Unable to decode bytearray in python 3 but possible in python 2


I am trying to print a bytearray as a string of ascii characters in Python 3.

I have a bytearray which I have tried to print using both Python 2 and Python 3. In Python 2 the bytearray is printed to the console in proper ascii characters. However, when I try it in Python 3 i get an error like so:

Python2:

print(bytearray(b"\x0e6G\xe8Y-5QJ\x08\x12CX%6\xed=\xe6s@Y\x00\x1e?S\\\xe6\'\x102"))

# 6G?Y-5QCX%6?=?s@Y?S\?'2

Python3:

print(bytearray(b"\x0e6G\xe8Y-5QJ\x08\x12CX%6\xed=\xe6s@Y\x00\x1e?S\\\xe6\'\x102").decode("ascii"))

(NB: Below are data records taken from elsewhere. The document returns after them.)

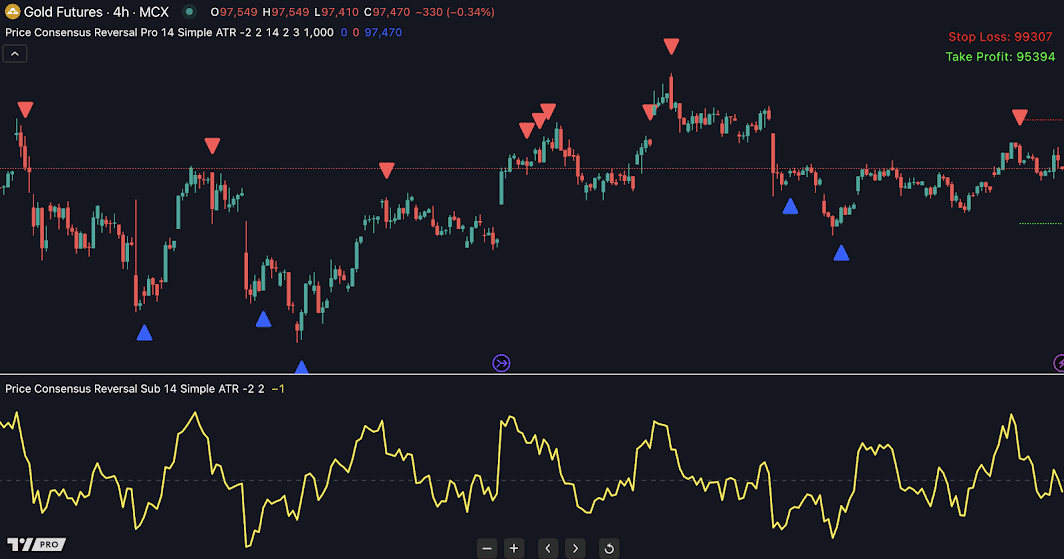1064x559 pixels.
Task: Click the blue 97,470 indicator value
Action: tap(383, 33)
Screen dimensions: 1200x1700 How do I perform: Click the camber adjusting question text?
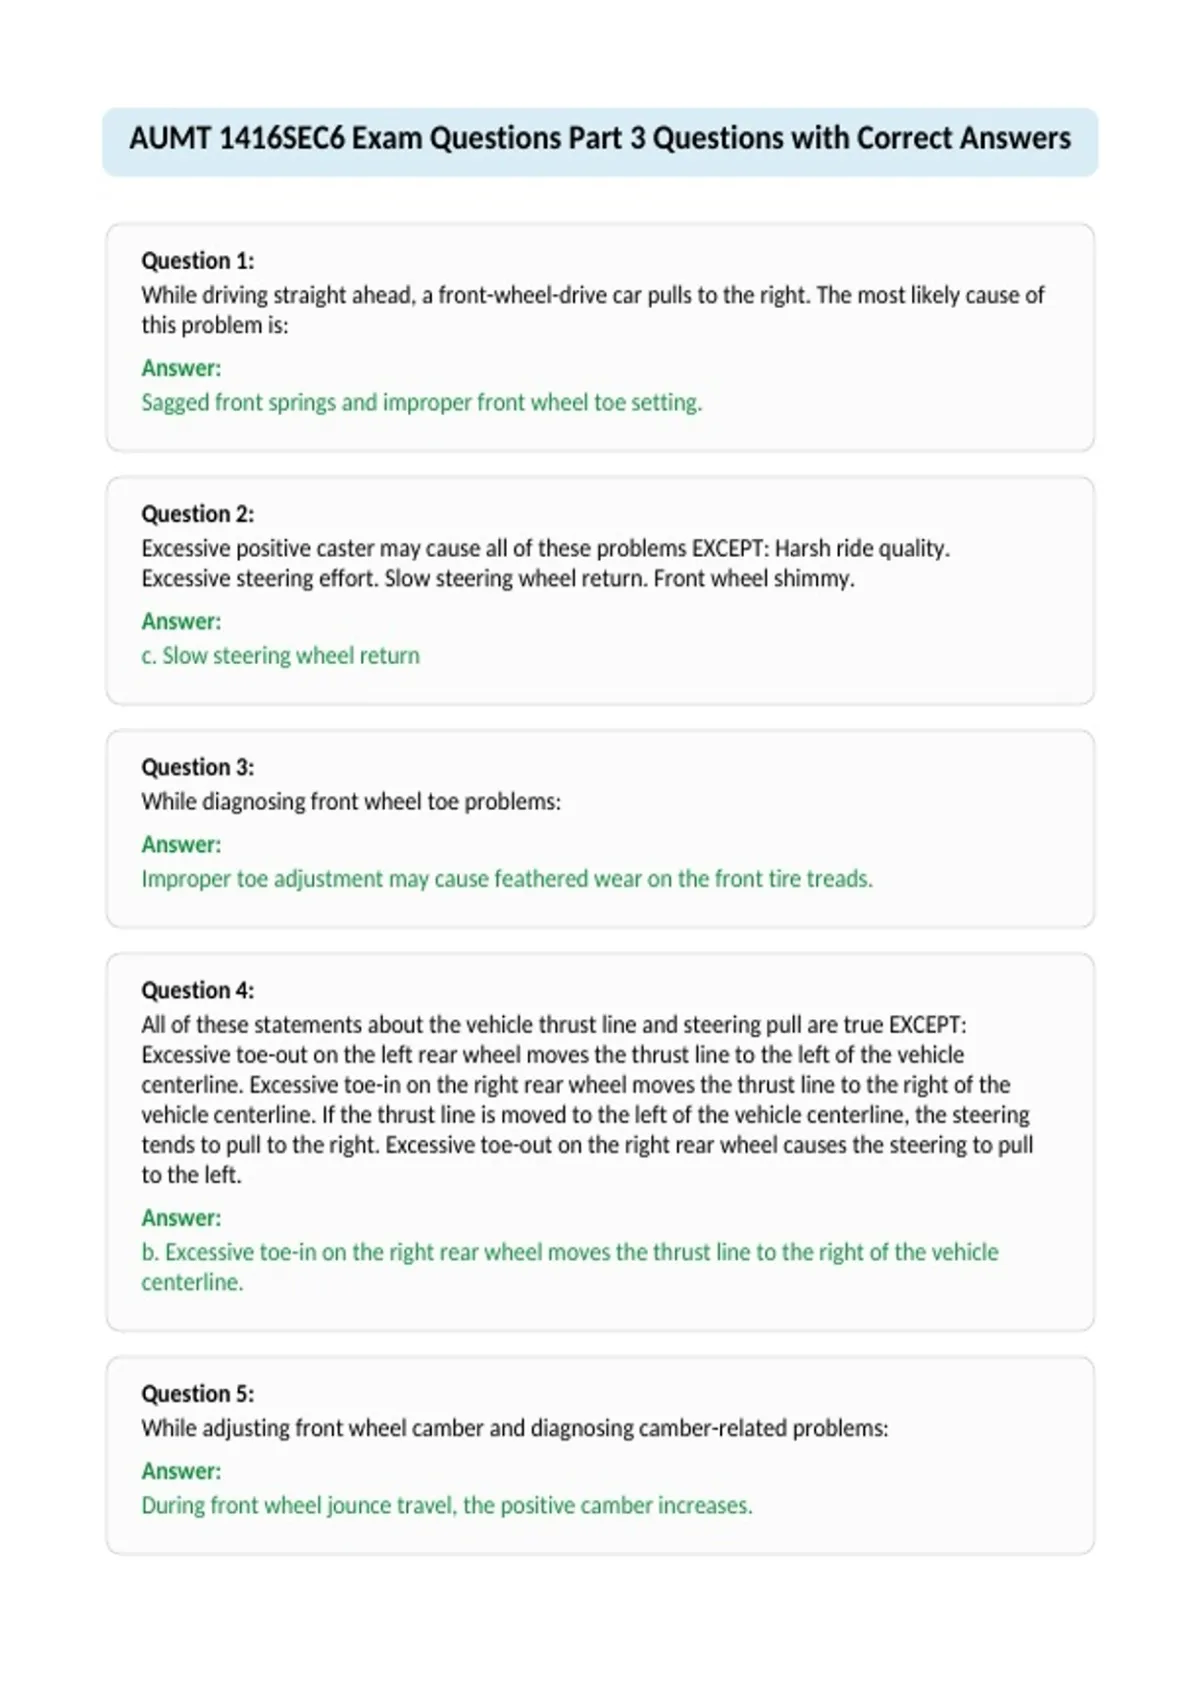(x=514, y=1427)
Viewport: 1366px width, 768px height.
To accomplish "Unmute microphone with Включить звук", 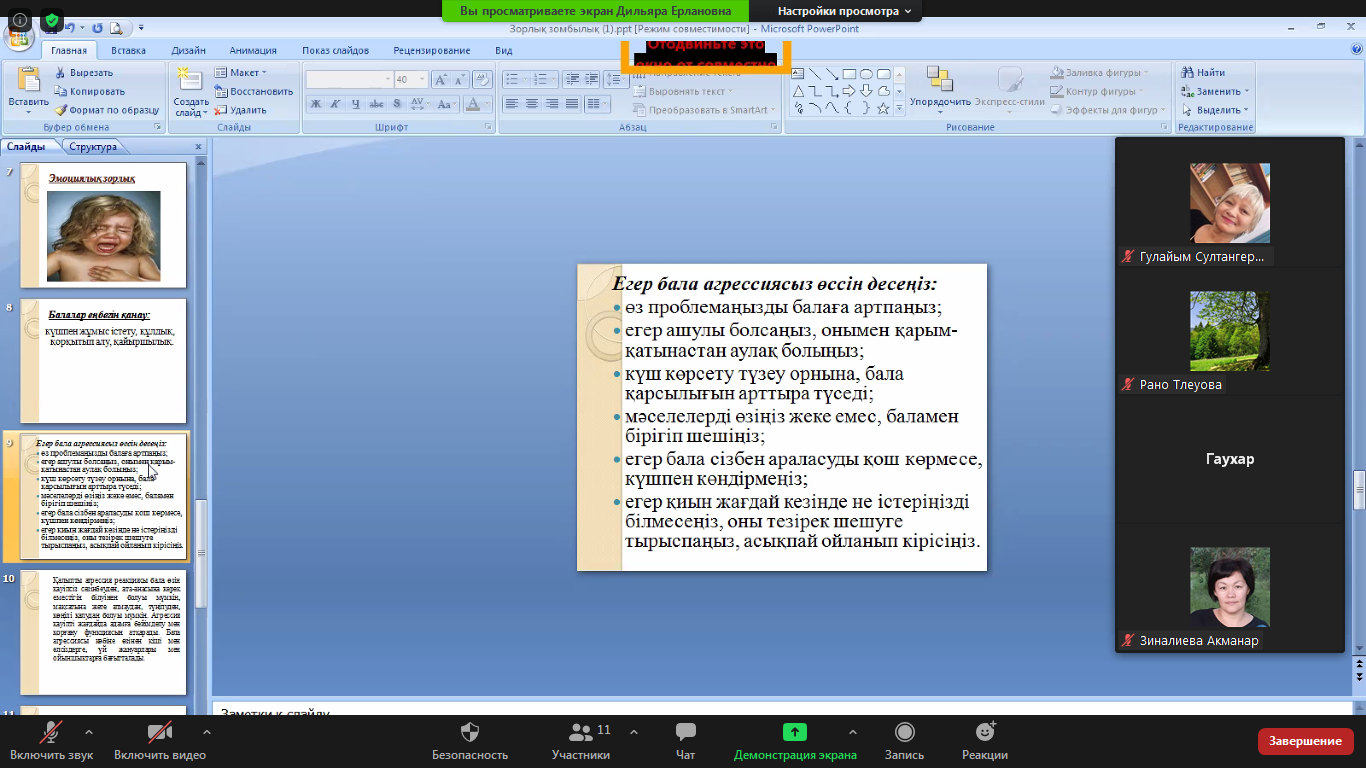I will tap(50, 734).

Traceback (most recent call last):
  File "<stdin>", line 1, in <module>
UnicodeDecodeError: 'ascii' codec can't decode byte 0xe8 in position 3: ordinal not in range(128)

How do I achieve the same behaviour in Python 3 as in Python 2? Does print in Python 2 do something else than simply decode the byte array as ascii?


Solution

  • ascii is 7-bit. Use iso-8859-15 or the like that is 8-bit. Which one of the 8-bit codecs you chose will depend on your preferred mapping of the high bit characters.

    >>> print(bytearray(b"\x0e6G\xe8Y-5QJ\x08\x12CX%6\xed=\xe6s@Y\x00\x1e?S\\\xe6\'\x102").decode("iso-8859-15"))
    6GèY-5QCX%6í=æs@Y?S\æ'2
    >>> print(bytearray(b"\x0e6G\xe8Y-5QJ\x08\x12CX%6\xed=\xe6s@Y\x00\x1e?S\\\xe6\'\x102").decode("iso-8859-15").encode("iso-8859-15") == bytearray(b"\x0e6G\xe8Y-5QJ\x08\x12CX%6\xed=\xe6s@Y\x00\x1e?S\\\xe6\'\x102"))
    True